### Data shown
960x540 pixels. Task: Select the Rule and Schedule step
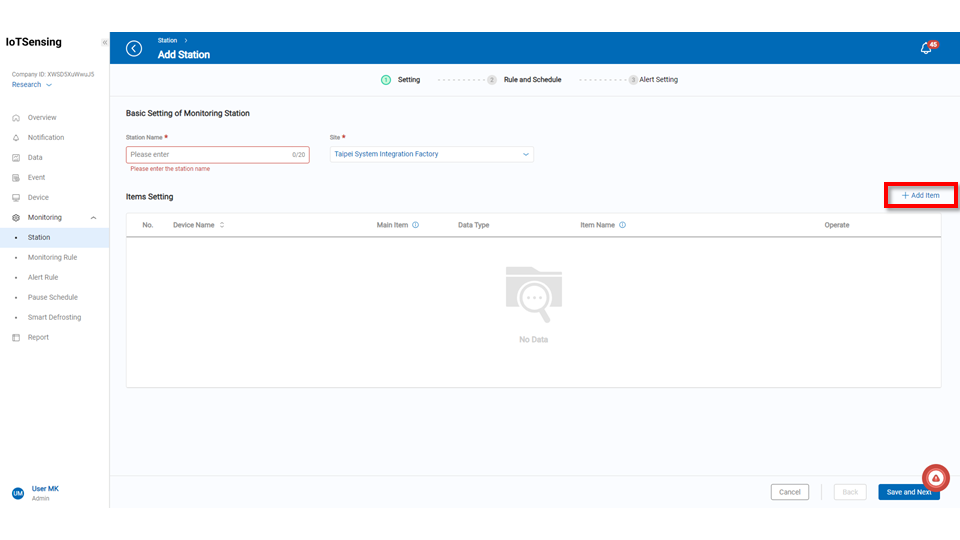tap(532, 80)
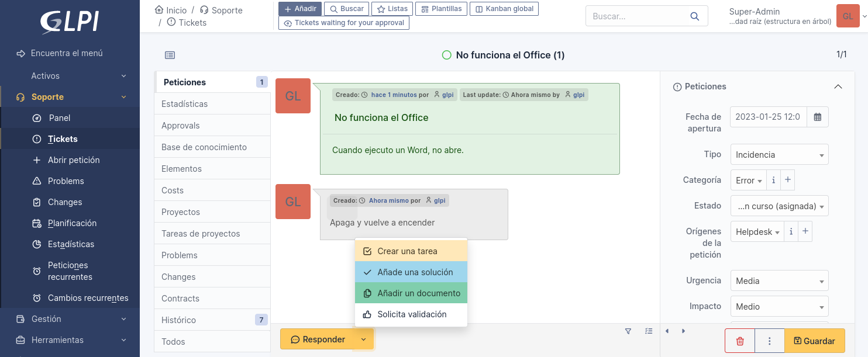Click the red trash delete icon

tap(740, 341)
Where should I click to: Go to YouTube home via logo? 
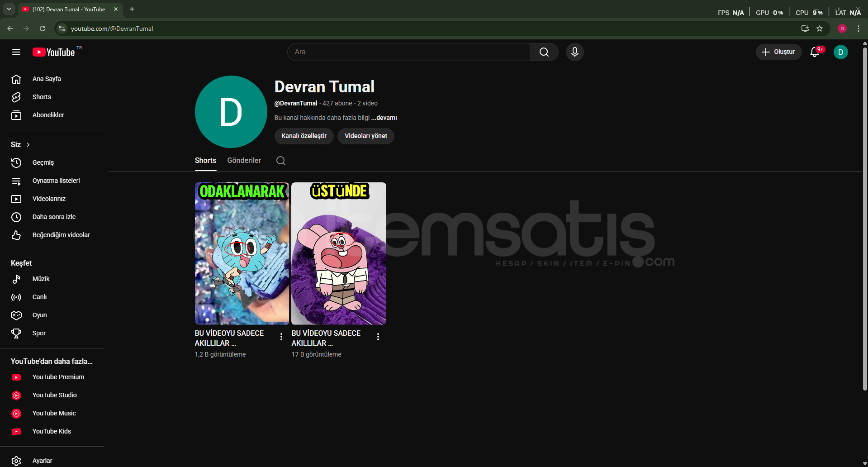click(54, 52)
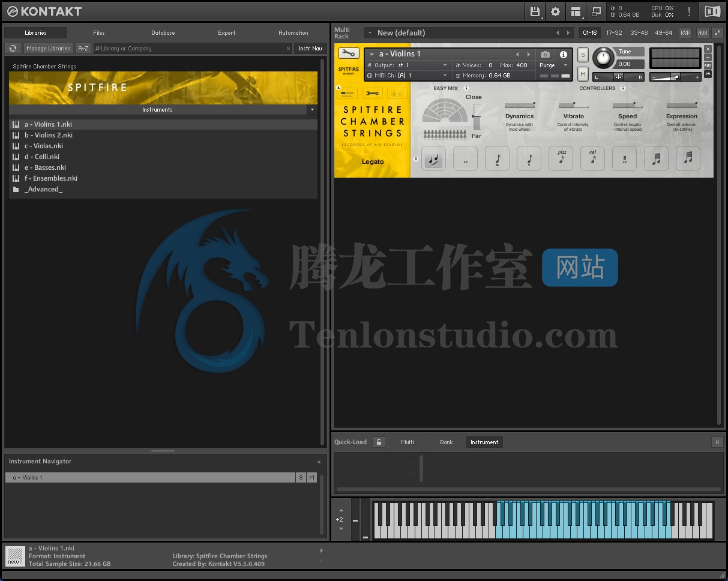
Task: Load b - Violins 2.nki from the list
Action: [x=48, y=135]
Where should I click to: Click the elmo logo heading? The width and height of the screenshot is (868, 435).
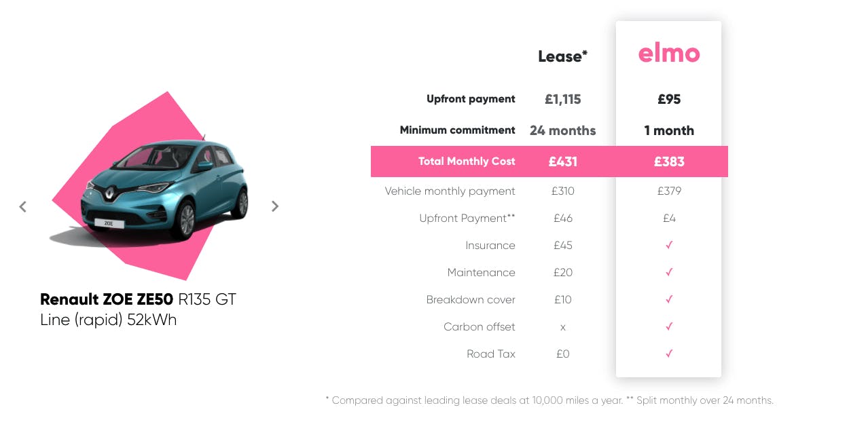coord(669,54)
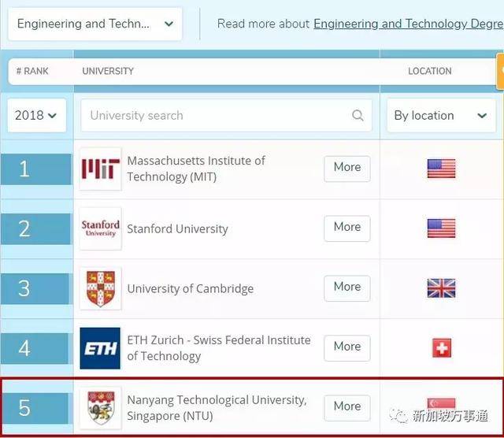Click the Stanford University logo
504x438 pixels.
click(101, 228)
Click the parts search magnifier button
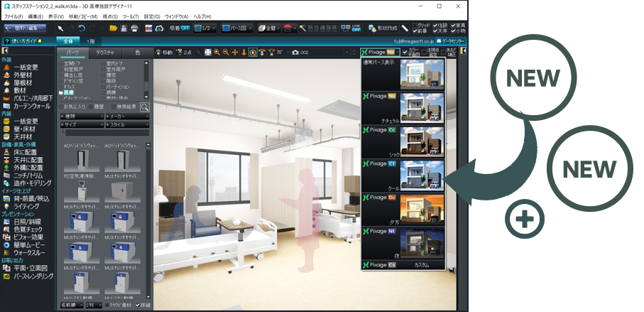 click(x=145, y=107)
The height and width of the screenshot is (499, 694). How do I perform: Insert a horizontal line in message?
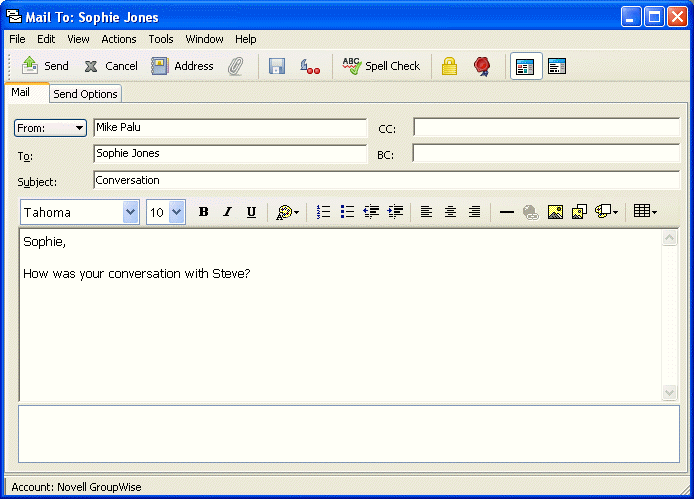tap(506, 212)
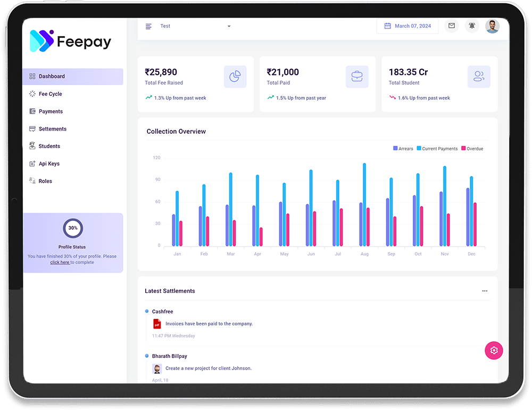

### What the exercise asks
Quote, please, only the lines running from the one with "Click the parts search magnifier button" down to the final line of the data above, keeping both ends and skipping the pictures.

### Result of this exercise
Click the parts search magnifier button
 click(x=145, y=107)
The height and width of the screenshot is (499, 694). How do I perform: Insert a horizontal line in message?
tap(506, 212)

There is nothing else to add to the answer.